## [What you should do]
Reproduce all of the data below verbatim, line for line, without changing anything.

## [Data extract]

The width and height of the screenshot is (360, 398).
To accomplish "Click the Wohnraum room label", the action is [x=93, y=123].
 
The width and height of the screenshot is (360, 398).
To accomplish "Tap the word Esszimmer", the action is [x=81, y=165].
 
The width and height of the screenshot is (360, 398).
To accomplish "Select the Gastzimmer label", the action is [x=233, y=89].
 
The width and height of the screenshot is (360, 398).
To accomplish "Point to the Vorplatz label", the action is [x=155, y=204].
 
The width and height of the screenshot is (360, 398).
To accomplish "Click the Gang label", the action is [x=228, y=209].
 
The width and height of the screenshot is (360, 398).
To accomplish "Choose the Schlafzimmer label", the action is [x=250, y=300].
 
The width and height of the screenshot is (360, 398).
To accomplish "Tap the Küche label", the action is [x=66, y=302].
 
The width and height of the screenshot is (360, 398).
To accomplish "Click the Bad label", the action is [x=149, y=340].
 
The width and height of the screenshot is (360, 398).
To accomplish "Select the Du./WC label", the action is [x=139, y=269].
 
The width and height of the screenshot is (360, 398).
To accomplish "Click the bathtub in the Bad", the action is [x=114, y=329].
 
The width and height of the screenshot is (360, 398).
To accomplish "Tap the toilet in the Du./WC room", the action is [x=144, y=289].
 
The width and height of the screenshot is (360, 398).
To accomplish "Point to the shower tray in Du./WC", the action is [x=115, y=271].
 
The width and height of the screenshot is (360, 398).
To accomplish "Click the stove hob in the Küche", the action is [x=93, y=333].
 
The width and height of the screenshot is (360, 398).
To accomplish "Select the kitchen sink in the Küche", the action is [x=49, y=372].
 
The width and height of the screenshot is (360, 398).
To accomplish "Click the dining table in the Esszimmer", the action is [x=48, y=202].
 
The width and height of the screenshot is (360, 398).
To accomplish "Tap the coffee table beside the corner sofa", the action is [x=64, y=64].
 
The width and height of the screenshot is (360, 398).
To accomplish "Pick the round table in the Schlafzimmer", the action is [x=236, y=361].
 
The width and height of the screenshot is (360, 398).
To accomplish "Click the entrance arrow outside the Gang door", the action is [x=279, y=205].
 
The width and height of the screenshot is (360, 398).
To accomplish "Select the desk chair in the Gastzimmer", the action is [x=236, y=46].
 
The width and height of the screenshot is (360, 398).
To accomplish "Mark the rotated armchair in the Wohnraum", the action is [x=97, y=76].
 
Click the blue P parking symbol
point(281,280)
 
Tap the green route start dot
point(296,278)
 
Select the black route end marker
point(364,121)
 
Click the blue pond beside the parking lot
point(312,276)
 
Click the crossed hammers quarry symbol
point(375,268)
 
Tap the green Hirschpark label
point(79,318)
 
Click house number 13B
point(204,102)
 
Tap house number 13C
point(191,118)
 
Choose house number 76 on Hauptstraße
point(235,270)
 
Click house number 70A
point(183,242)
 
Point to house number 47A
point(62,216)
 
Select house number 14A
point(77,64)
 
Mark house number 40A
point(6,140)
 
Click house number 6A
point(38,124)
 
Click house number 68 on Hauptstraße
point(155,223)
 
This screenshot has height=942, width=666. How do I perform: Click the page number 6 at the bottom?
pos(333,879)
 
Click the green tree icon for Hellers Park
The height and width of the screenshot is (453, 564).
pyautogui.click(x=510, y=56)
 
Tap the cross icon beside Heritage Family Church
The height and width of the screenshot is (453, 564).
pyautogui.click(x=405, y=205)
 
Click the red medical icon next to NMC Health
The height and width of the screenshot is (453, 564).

## [Solved problem]
The width and height of the screenshot is (360, 398).
To accomplish "Click the Wohnraum room label", the action is [x=93, y=123].
 
The width and height of the screenshot is (360, 398).
To accomplish "Tap the word Esszimmer", the action is [x=81, y=165].
 
The width and height of the screenshot is (360, 398).
To accomplish "Select the Gastzimmer label", the action is [x=233, y=89].
 
The width and height of the screenshot is (360, 398).
To accomplish "Point to the Vorplatz label", the action is [x=155, y=204].
 
The width and height of the screenshot is (360, 398).
To accomplish "Click the Gang label", the action is [x=228, y=209].
 
The width and height of the screenshot is (360, 398).
To accomplish "Choose the Schlafzimmer label", the action is [x=250, y=300].
 
The width and height of the screenshot is (360, 398).
To accomplish "Tap the Küche label", the action is [x=66, y=302].
 
The width and height of the screenshot is (360, 398).
To accomplish "Click the Bad label", the action is [x=149, y=340].
 
The width and height of the screenshot is (360, 398).
To accomplish "Select the Du./WC label", the action is [x=139, y=269].
 
The width and height of the screenshot is (360, 398).
To accomplish "Click the bathtub in the Bad", the action is [x=114, y=329].
 
The width and height of the screenshot is (360, 398).
To accomplish "Tap the toilet in the Du./WC room", the action is [x=144, y=289].
 
The width and height of the screenshot is (360, 398).
To accomplish "Point to the shower tray in Du./WC", the action is [x=115, y=271].
 
The width and height of the screenshot is (360, 398).
To accomplish "Click the stove hob in the Küche", the action is [x=93, y=333].
 
The width and height of the screenshot is (360, 398).
To accomplish "Select the kitchen sink in the Küche", the action is [x=49, y=372].
 
The width and height of the screenshot is (360, 398).
To accomplish "Click the dining table in the Esszimmer", the action is [x=48, y=202].
 
The width and height of the screenshot is (360, 398).
To accomplish "Tap the coffee table beside the corner sofa", the action is [x=64, y=64].
 
The width and height of the screenshot is (360, 398).
To accomplish "Pick the round table in the Schlafzimmer", the action is [x=236, y=361].
 
The width and height of the screenshot is (360, 398).
To accomplish "Click the entrance arrow outside the Gang door", the action is [x=279, y=205].
 
The width and height of the screenshot is (360, 398).
To accomplish "Select the desk chair in the Gastzimmer", the action is [x=236, y=46].
 
The width and height of the screenshot is (360, 398).
To accomplish "Mark the rotated armchair in the Wohnraum", the action is [x=97, y=76].
 
Click the blue P parking symbol
point(281,280)
 
Tap the green route start dot
point(296,278)
 
Select the black route end marker
point(364,121)
 
Click the blue pond beside the parking lot
point(312,276)
 
Click the crossed hammers quarry symbol
point(375,268)
 
Tap the green Hirschpark label
point(79,318)
 
Click house number 13B
point(204,102)
 
Tap house number 13C
point(191,118)
 
Choose house number 76 on Hauptstraße
point(235,270)
 
Click house number 70A
point(183,242)
 
Point to house number 47A
point(62,216)
 
Select house number 14A
point(77,64)
 
Mark house number 40A
point(6,140)
 
Click house number 6A
point(38,124)
 
Click house number 68 on Hauptstraße
point(155,223)
 
This screenshot has height=942, width=666. How do I perform: Click the page number 6 at the bottom?
pos(333,879)
 
Click the green tree icon for Hellers Park
The height and width of the screenshot is (453, 564).
pyautogui.click(x=510, y=56)
 
Tap the cross icon beside Heritage Family Church
The height and width of the screenshot is (453, 564).
pyautogui.click(x=405, y=205)
 
Click the red medical icon next to NMC Health
The height and width of the screenshot is (453, 564).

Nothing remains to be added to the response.